- _What to do_
From the text on Campillos, copy the passage starting with "It has a population" and going on through "are called Campilleros.".

** Begin Text excerpt **

Population (2025-01-01)
- • Total: 8,561
- • Density: 45.5/km^{2} (118/sq mi)
- Demonym: Campillero
- Time zone: UTC+1 (CET)
- • Summer (DST): UTC+2 (CEST)
- Postal code: 29320
- Website: http://www.campillos.es

= Campillos =

Campillos is a municipality and town in the province of Málaga, part of the autonomous community of Andalusia in southern Spain. It is located northwest of the province in the comarca of Guadalteba and within the judicial district of Antequera. The municipality is approximately 30 kilometers from Antequera and 70 from the provincial capital. It covers an area of 188 km^{2} extending from grain fields and olive groves and includes several lakes inhabited by flamingos and storks.

It has a population of approximately 8,633 residents according to the National Institute of Statistics (2012). The parish church Our Lady of Repose, Iglesia Parroquial Nuestra Señora del Reposo, near the plaza is a major attraction. The natives are called Campilleros.

Campillos was founded in 1492.

** End Text excerpt **
** Begin Stored rows **

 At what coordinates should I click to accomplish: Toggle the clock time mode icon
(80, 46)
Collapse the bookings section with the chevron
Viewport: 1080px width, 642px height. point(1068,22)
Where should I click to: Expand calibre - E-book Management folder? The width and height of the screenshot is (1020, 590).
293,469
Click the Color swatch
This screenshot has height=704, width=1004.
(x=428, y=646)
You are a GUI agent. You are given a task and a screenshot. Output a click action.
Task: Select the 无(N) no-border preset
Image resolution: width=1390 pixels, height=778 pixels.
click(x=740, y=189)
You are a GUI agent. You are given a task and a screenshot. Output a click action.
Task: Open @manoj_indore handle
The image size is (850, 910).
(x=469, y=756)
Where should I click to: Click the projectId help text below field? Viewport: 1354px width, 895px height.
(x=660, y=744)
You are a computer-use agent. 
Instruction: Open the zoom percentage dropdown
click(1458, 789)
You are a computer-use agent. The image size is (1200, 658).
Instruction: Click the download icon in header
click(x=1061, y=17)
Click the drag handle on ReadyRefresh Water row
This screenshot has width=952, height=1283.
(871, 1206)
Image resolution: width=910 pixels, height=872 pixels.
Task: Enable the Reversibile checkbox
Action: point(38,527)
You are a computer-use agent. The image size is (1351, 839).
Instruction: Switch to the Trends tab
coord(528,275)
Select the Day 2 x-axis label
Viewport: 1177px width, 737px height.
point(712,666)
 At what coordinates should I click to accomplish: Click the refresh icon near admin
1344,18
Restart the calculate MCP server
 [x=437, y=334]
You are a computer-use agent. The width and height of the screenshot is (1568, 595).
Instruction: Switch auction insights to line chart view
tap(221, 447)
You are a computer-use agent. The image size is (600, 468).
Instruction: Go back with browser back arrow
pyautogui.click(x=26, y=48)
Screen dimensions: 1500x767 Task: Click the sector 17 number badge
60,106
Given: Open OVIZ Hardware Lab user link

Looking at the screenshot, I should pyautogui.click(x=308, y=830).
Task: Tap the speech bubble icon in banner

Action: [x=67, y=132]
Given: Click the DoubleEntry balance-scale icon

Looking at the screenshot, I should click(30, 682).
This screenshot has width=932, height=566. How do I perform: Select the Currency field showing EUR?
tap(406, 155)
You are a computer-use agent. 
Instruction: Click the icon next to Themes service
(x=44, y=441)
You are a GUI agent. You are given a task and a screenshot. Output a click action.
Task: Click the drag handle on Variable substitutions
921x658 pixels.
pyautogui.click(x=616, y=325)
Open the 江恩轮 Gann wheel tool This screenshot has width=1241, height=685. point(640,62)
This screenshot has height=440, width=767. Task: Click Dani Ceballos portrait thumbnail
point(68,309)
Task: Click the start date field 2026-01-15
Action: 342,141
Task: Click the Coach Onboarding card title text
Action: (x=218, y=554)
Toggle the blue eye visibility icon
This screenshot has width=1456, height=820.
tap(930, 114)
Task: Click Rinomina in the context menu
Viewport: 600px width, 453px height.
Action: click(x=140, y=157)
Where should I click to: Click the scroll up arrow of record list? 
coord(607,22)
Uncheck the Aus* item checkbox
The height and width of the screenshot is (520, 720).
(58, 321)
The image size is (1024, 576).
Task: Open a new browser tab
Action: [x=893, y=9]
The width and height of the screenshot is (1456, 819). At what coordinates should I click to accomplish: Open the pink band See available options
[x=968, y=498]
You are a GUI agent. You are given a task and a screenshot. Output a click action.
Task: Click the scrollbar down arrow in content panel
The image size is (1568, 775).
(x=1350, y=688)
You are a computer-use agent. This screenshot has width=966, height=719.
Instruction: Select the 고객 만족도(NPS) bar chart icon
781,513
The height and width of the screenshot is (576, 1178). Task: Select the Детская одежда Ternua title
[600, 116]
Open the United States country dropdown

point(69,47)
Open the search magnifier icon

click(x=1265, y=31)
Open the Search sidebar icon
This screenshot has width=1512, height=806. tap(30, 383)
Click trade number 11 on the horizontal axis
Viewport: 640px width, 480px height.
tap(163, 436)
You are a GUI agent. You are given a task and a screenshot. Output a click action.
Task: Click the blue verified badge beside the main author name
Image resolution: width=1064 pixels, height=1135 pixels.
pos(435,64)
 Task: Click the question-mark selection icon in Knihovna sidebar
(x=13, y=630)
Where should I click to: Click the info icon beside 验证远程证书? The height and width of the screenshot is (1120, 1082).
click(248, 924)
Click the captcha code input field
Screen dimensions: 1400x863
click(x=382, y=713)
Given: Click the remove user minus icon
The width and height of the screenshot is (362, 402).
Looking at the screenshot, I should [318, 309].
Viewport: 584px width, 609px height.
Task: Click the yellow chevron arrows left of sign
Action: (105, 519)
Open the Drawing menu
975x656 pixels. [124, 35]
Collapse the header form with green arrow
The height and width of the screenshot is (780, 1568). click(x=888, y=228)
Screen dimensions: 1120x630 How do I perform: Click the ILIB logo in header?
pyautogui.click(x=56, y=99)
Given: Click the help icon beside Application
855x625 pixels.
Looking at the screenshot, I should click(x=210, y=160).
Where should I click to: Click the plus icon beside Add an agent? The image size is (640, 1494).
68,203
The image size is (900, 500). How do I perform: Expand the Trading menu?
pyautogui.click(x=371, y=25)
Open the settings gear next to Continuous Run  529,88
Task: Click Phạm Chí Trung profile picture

** End Stored rows **

- _Solution below_
It has a population of approximately 8,633 residents according to the National Institute of Statistics (2012). The parish church Our Lady of Repose, Iglesia Parroquial Nuestra Señora del Reposo, near the plaza is a major attraction. The natives are called Campilleros.